A このほかに,「東大で物理学科の進振りの点数が異様に高いのはなぜか」といったタイプのご質問をいくつかいただいております。
物理学は大変魅力的な学問です。哲学的な感性と論理力,そして数学的な直観を駆使して世界を説明しようとする物理学は,「究極の自然科学」と呼べるかもしれません。しかしながら,そういうことをわかって志望している受験生は少数と思われます。現状では,物理学科の人気は多分に,情報不足と既成事実によるものと思われます。
最も大きいのはやはり「一貫して点数が高い」という点でしょうか。これまで点数の世界で生きてきた受験生は,学科の社会的評価よりも点数で判断することが多いように思われます。実際には,物理学科からの民間就職は工学系に比べて相当に厳しくなります。ただし,東大の物理学科に関しては大学教員のシェアをかなり確保しているようです。
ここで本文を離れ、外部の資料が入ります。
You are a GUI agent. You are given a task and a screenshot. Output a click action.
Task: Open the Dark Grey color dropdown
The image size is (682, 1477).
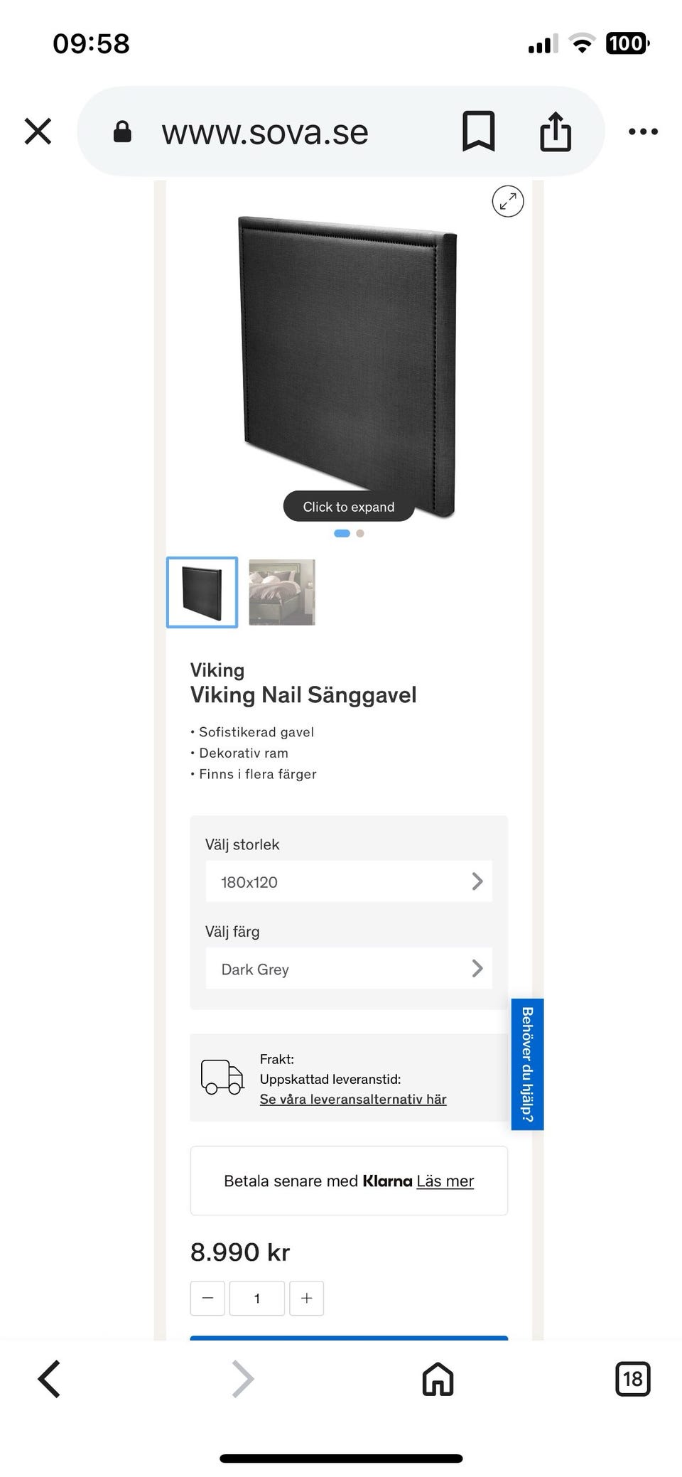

理論物理に惹かれていても,実際には物理学は実験の連続です。データをもって証明しないと論文になりません。その実験は,基礎的であるために,「超高圧」「超高電圧」「超低頻度現象」など,極端な環境での測定が主流になりますので,実験設備も大掛かりなものになります。そのため,学生の人数に比して設備が少なく,順番待ちとなることがあります。
半導体やレーザー・超電導など話題性のある研究はどちらかというと,工学系学部にもっていかれてしまいます。こういう分野では理論的な事後的説明よりも,マテリアルの合成技術やパフォーマンスが先行するからです。さらに,実験設備は民間企業の電子・機械工学系の人が作ったものなので,計測を主眼とする実験データのうちめぼしいものは機器購入の時点で既に企業に取られていたりします。
近年の理学系物理学科の研究の流れとしては,境界領域への進出があります。たとえば量子化学です。これは,有機化合物・金属触媒・酵素・生理活性物質などの分子軌道をコンピュータでシミュレートして機能を説明しようとするもので,端的に言えば,生物・化学系で普通に行われている分野へと進出しているといえます。
なお,過激な言い方になりますが,日本の理工系学部から出てくる研究成果の多くは,企業で既に数十年以上前に行われ,闇へと葬られたデータだといっても過言ではありません。米国の大学が企業の研究をそのまま(研究者ごと)誘致しようとするのと対照的です。
そんなわけで,学科選びの際にはその学科の院生レベルの人に情報をもらうのがよいと思われます。研究室を訪ねていってもいいと思います。理工系の研究室は暗く汚いことが多いので,カルチャーショックに陥らないよう念願します(笑)。